Every week, Charles walks eight hours with his donkey to collect 75 litres of water for Prisca, the midwife in Obien Health Center II, found in Kitgum-Matidi, a village in Northern Uganda’s Kitgum District.
Obien Health Center II serves a population of 3,800 people coming from 13 surrounding villages. And it is where Charles' first child, Innocent, was born in 2018.
Thanks to AVSI's interventions to improve maternal and newborn health, Prisca today attends to 10 more births every month, reducing the risk of infant mortality.
With the support of AVSI, Prisca who is passionate about her work and convinced that fathers too are a source of great support to women, organized several meetings to encourage male involvement during and after the nine months of pregnancy to create awareness on the advantages of giving birth at a health facility, and on how antenatal care helps to reduce infant and maternal mortality, and other pregnancy-related complications.
It was at one of these meetings that Charles and Prisca met and since then he has always accompanied his wife to antenatal check-ups. While at the clinic, Charles noticed the difficult hygienic conditions in which Prisca was operating: there was no water, and the midwife was forced to ask the pregnant mothers to carry with them at least two gallons of water each time they visited the health facility.
Innocent was born on a Thursday and since that day, every Thursday, Charles provides Obien Health Center with 17 gallons of water free of charge.
I volunteer for my community; I want to see mothers of Obien give birth to babies in a safe and clean environment. I am happy to help Prisca and to assist this facility.
Charles’ contribution has made the maternity ward more accessible and safer not only for his wife but for all the women of Obien, making him a hero in his community.
This is just one example of how male involvement can lead to positive effects on maternal health outcomes especially those related to the utilization of services, preparation for childbirth, and nutrition.
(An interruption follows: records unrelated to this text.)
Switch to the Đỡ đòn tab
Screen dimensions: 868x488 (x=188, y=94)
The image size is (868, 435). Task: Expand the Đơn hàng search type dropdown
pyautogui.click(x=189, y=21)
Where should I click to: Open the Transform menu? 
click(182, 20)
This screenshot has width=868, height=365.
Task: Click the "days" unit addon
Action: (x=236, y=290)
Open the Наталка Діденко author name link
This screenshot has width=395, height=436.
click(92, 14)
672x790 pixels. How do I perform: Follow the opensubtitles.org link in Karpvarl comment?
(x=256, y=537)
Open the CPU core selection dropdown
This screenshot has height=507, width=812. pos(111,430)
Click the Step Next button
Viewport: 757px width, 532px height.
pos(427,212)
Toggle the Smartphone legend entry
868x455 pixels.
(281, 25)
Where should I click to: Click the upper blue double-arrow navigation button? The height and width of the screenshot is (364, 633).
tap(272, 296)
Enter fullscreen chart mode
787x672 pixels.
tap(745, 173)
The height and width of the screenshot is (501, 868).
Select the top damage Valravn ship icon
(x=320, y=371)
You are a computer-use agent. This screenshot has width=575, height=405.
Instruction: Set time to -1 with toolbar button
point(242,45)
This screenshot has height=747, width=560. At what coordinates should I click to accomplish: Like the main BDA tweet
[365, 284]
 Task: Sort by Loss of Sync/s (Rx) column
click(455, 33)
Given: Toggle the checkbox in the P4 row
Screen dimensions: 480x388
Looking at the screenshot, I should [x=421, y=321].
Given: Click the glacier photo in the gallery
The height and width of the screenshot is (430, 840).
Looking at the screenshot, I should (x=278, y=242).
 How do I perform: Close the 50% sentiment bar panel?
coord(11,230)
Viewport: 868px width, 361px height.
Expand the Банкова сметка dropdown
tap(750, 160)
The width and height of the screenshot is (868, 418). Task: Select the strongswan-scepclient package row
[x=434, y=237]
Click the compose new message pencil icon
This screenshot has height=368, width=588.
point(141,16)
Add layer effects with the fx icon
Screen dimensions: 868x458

This is why AVSI under the Health Systems Strengthening project (Keeping Women and Children Alive) funded by Korea International Cooperation Agency in partnership with UNICEF and the Government of Uganda, has since 2018 organized more than 200 community dialogues annually to encourage fathers’ participation in Northern Uganda.
The health project aims to improve quality and access of care for mothers and children in Northern Uganda with a focus on quality services and increasing demand by the community for antenatal, deliveries, post-natal, infant and young child feeding, immunization, growth monitoring, deworming, nutrition, and prevention of HIV and AIDS.